Strained few-layer MoS2 with atomic copper and selectively exposed in-plane sulfur vacancies for CO2 hydrogenation to methanol

In-plane sulfur vacancies (Sv) in molybdenum disulfide (MoS2) were newly unveiled for CO2 hydrogenation to methanol, whereas edge Sv were found to facilitate methane formation. Thus, selective exposure and activation of basal plane is crucial for methanol synthesis. Here, we report a mesoporous silica-encapsulated MoS2 catalysts with fullerene-like structure and atomic copper (Cu/MoS2@SiO2). The main approach is based on a physically constrained topologic conversion of molybdenum dioxide (MoO2) to MoS2 within silica. The spherical curvature enables the generation of strain and Sv in inert basal plane. More importantly, fullerene-like structure of few-layer MoS2 can selectively expose in-plane Sv and reduce the exposure of edge Sv. After promotion by atomic copper, the resultant Cu/MoS2@SiO2 exhibits stable specific methanol yield of 6.11 mol(MeOH) mol(Mo)(-1) h(-1) with methanol selectivity of 72.5% at 260 C-degrees, much superior to its counterparts lacking the fullerene-like structure and copper decoration.
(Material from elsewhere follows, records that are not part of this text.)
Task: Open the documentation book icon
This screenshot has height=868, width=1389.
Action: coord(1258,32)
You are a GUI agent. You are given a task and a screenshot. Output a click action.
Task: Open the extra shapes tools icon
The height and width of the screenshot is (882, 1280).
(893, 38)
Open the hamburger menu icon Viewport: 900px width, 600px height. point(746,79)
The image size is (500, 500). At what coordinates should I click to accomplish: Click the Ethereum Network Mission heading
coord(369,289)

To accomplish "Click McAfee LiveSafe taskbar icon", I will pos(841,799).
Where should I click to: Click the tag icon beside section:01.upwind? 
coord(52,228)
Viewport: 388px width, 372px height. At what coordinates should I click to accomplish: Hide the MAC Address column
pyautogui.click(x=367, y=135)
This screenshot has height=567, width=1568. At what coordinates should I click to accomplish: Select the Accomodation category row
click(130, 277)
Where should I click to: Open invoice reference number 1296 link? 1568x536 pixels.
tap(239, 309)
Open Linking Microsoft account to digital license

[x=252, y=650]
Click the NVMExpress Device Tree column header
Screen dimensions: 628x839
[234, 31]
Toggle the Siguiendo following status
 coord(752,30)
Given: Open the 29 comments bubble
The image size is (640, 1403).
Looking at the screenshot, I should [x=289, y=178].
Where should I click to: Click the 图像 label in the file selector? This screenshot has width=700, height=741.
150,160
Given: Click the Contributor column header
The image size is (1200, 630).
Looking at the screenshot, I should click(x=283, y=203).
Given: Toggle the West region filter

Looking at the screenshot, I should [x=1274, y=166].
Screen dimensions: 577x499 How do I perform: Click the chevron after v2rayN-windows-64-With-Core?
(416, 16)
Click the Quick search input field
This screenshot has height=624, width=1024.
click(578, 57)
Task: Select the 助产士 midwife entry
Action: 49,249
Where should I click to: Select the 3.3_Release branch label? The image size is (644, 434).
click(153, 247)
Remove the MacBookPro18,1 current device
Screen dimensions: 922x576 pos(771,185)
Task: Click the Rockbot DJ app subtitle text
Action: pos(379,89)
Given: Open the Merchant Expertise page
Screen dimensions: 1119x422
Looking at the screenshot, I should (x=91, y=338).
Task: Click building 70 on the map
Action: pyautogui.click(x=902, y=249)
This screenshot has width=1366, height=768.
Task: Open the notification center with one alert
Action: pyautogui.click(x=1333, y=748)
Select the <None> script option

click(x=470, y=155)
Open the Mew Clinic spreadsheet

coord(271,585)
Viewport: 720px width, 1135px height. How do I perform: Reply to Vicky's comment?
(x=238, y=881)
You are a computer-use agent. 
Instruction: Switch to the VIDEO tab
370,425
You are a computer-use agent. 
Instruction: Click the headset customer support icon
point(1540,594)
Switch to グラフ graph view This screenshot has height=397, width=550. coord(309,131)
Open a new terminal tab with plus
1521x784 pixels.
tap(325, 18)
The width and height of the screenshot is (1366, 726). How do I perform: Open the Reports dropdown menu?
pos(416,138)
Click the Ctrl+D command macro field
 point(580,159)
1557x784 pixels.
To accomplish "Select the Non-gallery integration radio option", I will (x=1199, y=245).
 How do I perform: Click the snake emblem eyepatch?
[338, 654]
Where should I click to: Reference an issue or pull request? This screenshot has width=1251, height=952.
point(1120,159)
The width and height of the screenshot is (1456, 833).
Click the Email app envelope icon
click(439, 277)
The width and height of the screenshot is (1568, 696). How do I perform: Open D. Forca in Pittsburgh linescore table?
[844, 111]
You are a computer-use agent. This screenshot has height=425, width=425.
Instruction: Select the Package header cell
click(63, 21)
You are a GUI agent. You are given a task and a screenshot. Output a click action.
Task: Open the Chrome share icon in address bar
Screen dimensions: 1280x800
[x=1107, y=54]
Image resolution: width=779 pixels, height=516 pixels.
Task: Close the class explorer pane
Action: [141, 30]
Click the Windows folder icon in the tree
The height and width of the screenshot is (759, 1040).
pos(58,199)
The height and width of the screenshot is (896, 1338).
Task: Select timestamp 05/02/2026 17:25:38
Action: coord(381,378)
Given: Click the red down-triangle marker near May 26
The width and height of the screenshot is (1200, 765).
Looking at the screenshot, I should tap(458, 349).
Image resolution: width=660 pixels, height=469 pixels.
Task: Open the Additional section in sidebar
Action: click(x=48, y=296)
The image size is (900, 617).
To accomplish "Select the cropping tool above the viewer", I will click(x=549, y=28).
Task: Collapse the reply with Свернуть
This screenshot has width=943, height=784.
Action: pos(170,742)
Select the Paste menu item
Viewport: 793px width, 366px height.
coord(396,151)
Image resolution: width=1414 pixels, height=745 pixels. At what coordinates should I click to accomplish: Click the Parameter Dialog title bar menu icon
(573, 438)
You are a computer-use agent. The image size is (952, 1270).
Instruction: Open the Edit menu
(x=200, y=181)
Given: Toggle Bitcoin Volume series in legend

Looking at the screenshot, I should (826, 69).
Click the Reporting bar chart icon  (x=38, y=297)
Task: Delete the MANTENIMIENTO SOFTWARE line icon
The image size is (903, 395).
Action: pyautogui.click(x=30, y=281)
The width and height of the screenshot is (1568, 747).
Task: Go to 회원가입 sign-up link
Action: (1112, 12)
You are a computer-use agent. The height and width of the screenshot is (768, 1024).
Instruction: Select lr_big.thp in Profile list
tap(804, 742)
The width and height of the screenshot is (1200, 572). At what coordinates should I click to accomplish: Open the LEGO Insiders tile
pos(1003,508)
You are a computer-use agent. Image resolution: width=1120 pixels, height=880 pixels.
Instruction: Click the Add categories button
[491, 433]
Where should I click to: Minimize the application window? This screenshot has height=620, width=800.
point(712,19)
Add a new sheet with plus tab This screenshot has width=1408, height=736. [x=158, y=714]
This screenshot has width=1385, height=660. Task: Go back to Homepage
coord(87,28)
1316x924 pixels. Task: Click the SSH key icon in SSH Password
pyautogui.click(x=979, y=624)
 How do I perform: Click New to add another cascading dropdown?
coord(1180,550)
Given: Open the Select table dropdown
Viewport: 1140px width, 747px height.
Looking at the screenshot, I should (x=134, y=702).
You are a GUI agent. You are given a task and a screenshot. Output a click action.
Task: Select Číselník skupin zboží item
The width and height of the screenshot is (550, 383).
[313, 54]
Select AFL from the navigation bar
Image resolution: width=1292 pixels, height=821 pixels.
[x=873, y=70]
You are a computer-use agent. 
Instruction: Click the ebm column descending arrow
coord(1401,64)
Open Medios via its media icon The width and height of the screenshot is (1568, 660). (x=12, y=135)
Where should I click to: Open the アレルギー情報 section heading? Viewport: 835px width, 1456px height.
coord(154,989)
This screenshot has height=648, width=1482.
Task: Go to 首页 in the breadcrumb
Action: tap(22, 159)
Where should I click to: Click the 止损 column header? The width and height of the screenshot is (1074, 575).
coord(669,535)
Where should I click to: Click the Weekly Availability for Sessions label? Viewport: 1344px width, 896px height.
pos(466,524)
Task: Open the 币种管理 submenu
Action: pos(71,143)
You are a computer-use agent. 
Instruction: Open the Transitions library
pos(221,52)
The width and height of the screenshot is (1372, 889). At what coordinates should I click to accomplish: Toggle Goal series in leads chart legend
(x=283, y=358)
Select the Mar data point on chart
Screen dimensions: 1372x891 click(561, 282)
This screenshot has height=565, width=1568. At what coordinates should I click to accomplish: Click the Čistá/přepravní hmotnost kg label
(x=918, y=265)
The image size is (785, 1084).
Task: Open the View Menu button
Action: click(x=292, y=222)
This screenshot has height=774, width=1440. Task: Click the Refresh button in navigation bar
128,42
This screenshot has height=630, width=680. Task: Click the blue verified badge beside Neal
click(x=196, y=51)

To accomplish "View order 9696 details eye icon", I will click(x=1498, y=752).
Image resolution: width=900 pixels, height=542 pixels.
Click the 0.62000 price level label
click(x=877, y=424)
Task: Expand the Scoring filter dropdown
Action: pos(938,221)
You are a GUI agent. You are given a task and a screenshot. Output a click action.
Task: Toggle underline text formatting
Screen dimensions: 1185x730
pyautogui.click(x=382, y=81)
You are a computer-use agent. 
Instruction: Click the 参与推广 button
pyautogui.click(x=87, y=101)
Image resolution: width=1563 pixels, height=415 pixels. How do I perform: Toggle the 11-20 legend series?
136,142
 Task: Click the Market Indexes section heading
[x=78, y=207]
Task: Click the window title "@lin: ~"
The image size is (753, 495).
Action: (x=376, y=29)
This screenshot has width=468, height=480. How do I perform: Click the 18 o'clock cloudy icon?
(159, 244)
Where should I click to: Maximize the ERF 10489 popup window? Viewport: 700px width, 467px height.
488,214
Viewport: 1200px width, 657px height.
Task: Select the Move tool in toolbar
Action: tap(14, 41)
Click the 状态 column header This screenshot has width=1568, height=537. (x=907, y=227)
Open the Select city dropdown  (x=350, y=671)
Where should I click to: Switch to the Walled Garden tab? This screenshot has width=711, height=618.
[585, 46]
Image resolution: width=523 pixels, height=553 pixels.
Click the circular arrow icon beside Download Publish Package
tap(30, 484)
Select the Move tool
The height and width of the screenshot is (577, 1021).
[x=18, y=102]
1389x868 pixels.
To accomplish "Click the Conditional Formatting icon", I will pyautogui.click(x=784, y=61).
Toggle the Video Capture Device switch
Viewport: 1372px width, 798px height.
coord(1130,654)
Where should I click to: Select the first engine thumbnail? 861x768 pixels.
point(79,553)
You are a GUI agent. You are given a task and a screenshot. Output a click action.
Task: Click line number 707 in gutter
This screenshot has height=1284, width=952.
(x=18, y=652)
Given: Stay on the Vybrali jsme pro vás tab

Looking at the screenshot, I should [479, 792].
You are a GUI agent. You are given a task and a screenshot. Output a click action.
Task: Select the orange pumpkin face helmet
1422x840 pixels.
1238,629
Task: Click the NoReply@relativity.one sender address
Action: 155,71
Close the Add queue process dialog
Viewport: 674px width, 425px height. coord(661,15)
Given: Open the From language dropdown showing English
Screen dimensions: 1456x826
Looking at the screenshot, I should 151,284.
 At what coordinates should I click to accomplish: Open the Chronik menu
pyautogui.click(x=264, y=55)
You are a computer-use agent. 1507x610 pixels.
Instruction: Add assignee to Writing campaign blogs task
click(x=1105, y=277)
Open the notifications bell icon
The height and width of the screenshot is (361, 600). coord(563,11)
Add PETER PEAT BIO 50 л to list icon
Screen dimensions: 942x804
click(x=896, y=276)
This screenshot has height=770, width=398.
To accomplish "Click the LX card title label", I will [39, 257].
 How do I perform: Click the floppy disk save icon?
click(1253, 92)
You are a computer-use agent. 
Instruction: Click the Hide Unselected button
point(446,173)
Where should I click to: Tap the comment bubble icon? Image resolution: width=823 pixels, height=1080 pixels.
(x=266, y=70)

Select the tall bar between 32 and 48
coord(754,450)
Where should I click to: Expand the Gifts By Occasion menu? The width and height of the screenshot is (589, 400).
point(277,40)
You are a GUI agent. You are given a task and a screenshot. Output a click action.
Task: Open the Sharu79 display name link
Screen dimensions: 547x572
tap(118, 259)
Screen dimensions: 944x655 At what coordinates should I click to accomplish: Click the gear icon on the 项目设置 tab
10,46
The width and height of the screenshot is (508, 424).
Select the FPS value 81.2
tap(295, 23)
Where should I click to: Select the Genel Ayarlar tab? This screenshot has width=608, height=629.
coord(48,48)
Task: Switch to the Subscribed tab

The reaction mechanism and promoting role of copper are investigated by in-situ DRIFTS and in-situ XAS. Theoretical calculations demonstrate that the compressive strain facilitates Sv formation and CO2 hydrogenation, while tensile strain accelerates the regeneration of active sites, rationalizing the critical role of strain.

Automated summary

This study reports a mesoporous silica-encapsulated MoS2 catalyst with a fullerene-like structure and copper decoration for CO2 hydrogenation to methanol. The fullerene-like structure of MoS2 selectively exposes in-plane sulfur vacancies, while copper decoration promotes methanol yield and selectivity. Experimental and theoretical investigations confirm the critical role of strain in the catalytic reaction.